Andarono nel corridoio insieme, e George proseguì verso il salotto. Mandy spolverò l’esterno della porta, con cura, lentamente. Li sentiva parlare: una volta, George rise. Provò di nuovo quel grande senso di solitudine, ma sapeva che se anche fosse andata là non sarebbe successo niente: solo le voci sarebbero state più forti, e gli altri si sarebbero aspettati che ascoltasse, magari che rispondesse. Finì di spolverare e tornò in cucina. Adesso non li sentiva quasi, ed era meglio. Si versò un altro goccio, e pensò alla cena.

Il cibo stava diventando un problema. A parte le scatole di corned beef, c’era abbondanza solo di patate. La soluzione, probabilmente, era un piatto di patate ripiene. Poteva usare un uovo a testa, anche se la scorta era sempre più ridotta, e con prosciutto tritato e cipolle, e formaggio grattugiato avrebbero fatto la loro figura. E per contorno? Be’, c’erano tre barattoli di spinaci. E prima una crema di verdure, anche se la scorta ormai era agli sgoccioli. Tutto era ormai agli sgoccioli. Ah, be’, decise, domani si sarebbe arrangiata in qualche modo.

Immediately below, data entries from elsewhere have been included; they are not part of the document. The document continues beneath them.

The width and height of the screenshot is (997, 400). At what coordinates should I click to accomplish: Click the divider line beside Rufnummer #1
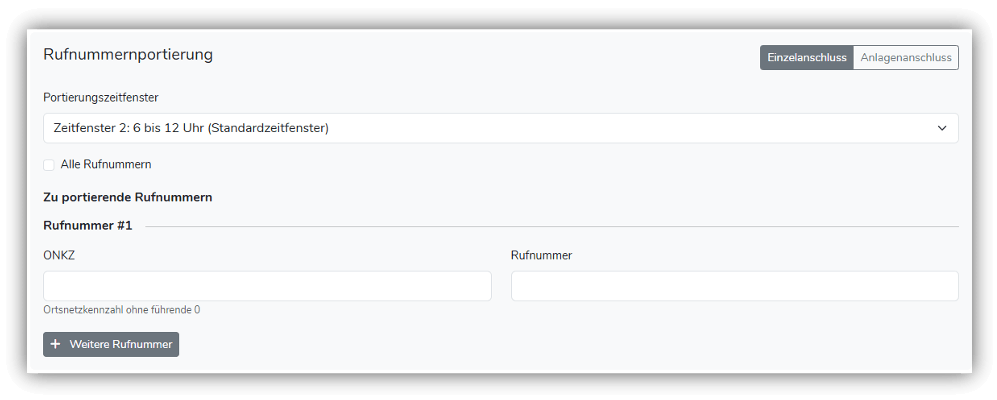(x=550, y=227)
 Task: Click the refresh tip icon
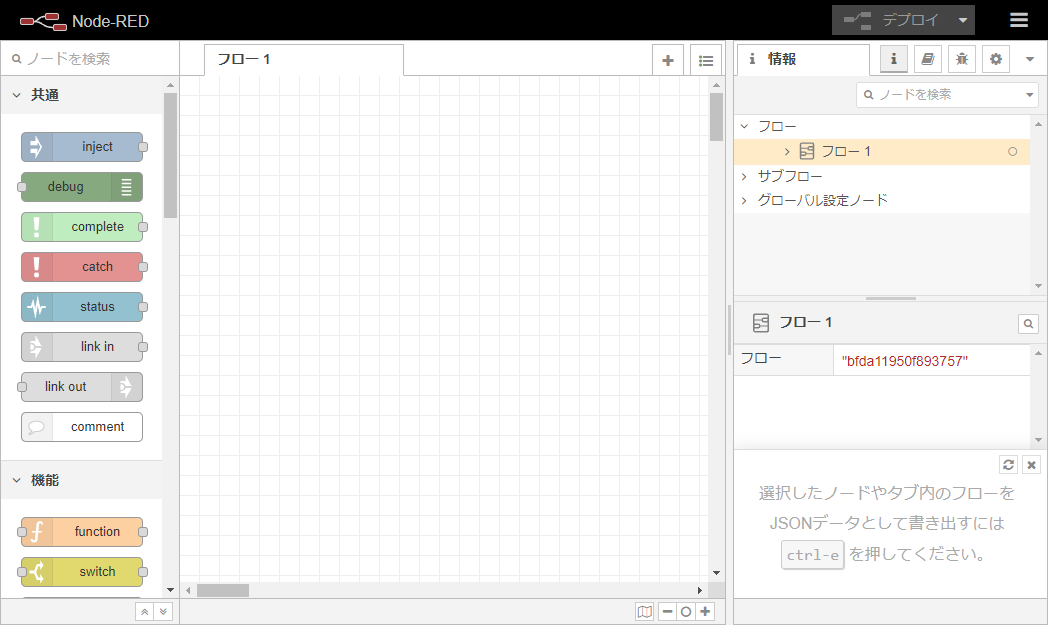click(x=1008, y=465)
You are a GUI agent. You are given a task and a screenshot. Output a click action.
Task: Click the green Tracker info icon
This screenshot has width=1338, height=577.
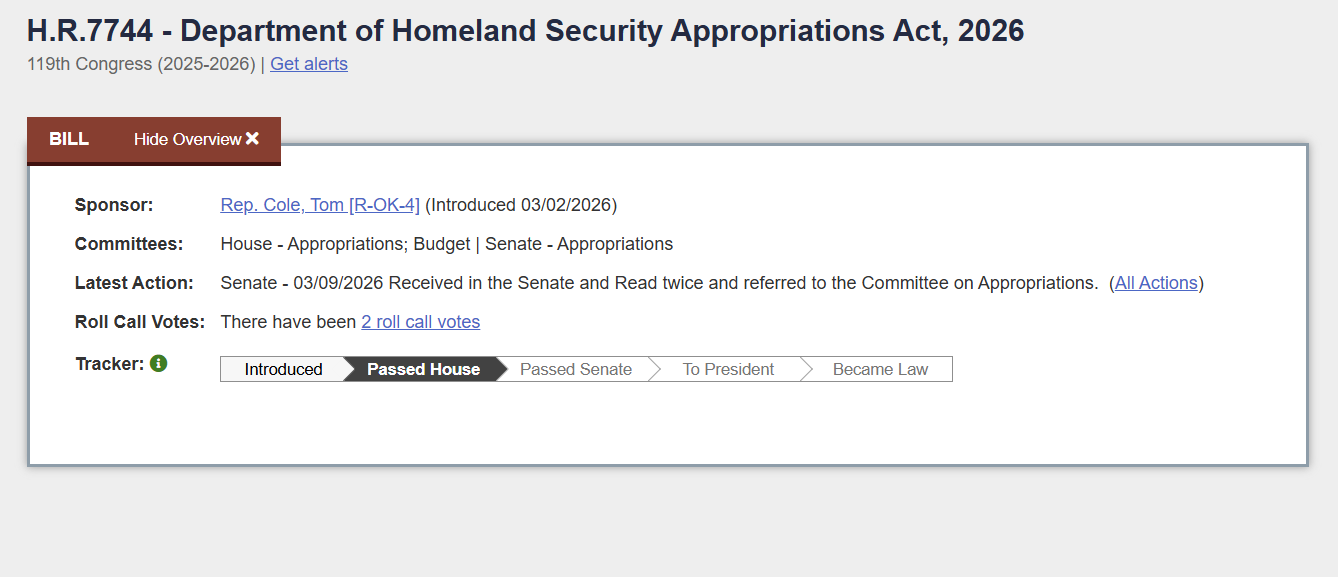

Bevve ancora un goccetto prima di andare in dispensa a prendere le patate. Per fortuna Peter aveva portato di sopra un sacco pieno, il giorno prima. Mentre sceglieva le più adatte, pensò a Peter e a Marie, e a quanto era diverso non averli più intorno. Si chiese cosa facevano, fuori, e come era venire cambiati come loro, le tornò in mente, in modo vago, qualcosa che aveva detto Selby… che facevano le cose insieme. Allora, forse, erano amici, perché la gente non poteva fare qualcosa insieme, se non c’era l’amicizia. Quella volta che aveva litigato con Clyde, e non gli aveva parlato per due giorni, e poi Cooper li aveva convinti a lavorare tutti insieme per costruire una diga sul fiume, e in un momento tutto era diventato diverso.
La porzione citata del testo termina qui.